In esso si legge, testualmente:
“L’Ue è stata decisiva nel rendere lo stile di vita europeo quello che è oggi. Ha favorito un progresso economico e sociale senza precedenti con un processo di integrazione che favorisce la coesione fra Paesi e la crescita sostenibile. Continua a garantire, nonostante i tanti problemi di ordine sociale, benefici tangibili e significativi, nella comparazione internazionale, per i cittadini, i lavoratori e le imprese in tutta Europa”.
E ancora:
“La risposta non è battere in ritirata, ma rilanciare l’ispirazione originaria dei Padri e delle Madri fondatrici, l’ideale degli Stati Uniti d’Europa (…)”.
Per fare cosa? Ecco qua: per contrastare “quelli che intendono mettere in discussione il Progetto europeo, vogliono tornare all’isolamento degli Stati nazionali, alle barriere commerciali, ai dumping fiscali, alle guerre valutarie, richiamando in vita gli inquietanti fantasmi del Novecento”.
Insomma, viene da chiosare: “padroni e lavoratori uniti nella lotta”. Manco a dirlo, “per la competitività internazionale”.

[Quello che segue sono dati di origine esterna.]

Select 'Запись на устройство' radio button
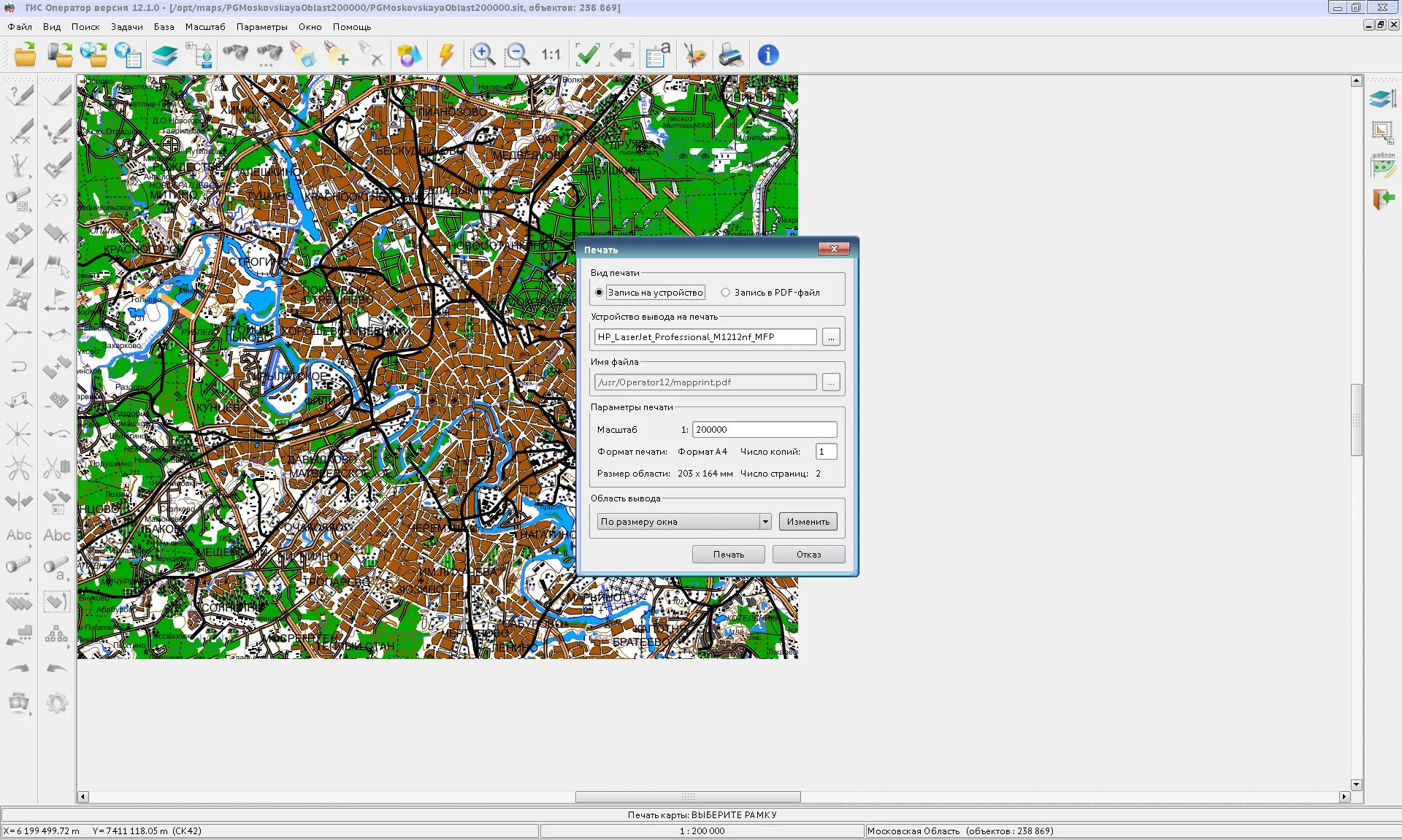Image resolution: width=1402 pixels, height=840 pixels. 600,293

Questo perfetto manifesto della subalternità del sindacato al capitale (giustamente ripreso con enfasi da Il sole 24 ore) che mi autoassolvo dal commentare, dà l’idea di quanto sia esteso il perimetro dentro il quale si è consumato — prima in modo camuffato, ora del tutto esplicito — il consenso alle politiche liberiste, all’ordoliberismo, al quale coerentemente non si oppone lo straccio di una mobilitazione proprio da parte dei soggetti sociali che se la dovrebbero intestare, che ne dovrebbero essere i protagonisti.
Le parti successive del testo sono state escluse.